* _Required action_
Pull every line that includes the word "logo" out of the data below and copy it.

[Saved data entries]
■ ■ ■ ■ ■

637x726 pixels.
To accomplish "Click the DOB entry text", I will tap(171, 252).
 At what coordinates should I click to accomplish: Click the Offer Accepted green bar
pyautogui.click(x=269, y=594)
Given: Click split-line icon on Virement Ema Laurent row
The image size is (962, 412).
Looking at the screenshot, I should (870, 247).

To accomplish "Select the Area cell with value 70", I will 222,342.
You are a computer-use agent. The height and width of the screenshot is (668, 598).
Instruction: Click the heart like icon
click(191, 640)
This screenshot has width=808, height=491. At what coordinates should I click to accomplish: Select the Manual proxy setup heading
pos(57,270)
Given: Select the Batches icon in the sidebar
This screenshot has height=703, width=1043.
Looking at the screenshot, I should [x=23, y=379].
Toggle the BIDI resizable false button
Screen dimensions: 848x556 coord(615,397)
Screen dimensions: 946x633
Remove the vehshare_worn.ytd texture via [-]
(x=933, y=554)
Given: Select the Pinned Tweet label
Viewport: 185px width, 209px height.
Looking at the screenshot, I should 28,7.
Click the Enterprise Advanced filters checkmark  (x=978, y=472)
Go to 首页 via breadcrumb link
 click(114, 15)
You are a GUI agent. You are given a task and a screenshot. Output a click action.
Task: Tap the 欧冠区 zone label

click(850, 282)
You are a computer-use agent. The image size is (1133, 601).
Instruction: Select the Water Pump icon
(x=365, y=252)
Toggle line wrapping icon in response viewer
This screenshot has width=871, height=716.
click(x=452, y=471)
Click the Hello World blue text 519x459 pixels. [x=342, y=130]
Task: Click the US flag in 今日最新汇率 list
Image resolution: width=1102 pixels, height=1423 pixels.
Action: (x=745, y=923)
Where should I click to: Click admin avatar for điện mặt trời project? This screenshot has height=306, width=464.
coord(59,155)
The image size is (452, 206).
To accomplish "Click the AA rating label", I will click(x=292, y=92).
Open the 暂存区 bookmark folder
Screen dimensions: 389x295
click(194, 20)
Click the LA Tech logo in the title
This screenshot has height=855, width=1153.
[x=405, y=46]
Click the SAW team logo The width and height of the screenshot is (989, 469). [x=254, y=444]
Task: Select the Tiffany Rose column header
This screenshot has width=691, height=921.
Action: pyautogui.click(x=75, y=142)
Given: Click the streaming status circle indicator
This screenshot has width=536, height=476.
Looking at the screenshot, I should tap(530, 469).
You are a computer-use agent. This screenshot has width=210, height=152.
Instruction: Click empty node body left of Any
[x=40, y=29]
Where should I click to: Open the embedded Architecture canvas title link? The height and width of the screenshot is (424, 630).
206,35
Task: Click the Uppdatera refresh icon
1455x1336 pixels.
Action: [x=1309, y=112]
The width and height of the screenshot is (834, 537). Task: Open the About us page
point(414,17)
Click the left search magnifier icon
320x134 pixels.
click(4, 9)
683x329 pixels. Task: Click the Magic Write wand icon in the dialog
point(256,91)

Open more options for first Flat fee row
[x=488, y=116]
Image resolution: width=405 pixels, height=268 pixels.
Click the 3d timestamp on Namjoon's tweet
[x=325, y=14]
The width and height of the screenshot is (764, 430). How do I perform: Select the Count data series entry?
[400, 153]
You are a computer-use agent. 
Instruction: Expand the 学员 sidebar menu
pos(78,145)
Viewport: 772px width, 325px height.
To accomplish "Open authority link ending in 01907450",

■ ■ ■ ■ ■

* _Exercise solution_
Click the LA Tech logo in the title
Click the SAW team logo The width and height of the screenshot is (989, 469). [x=254, y=444]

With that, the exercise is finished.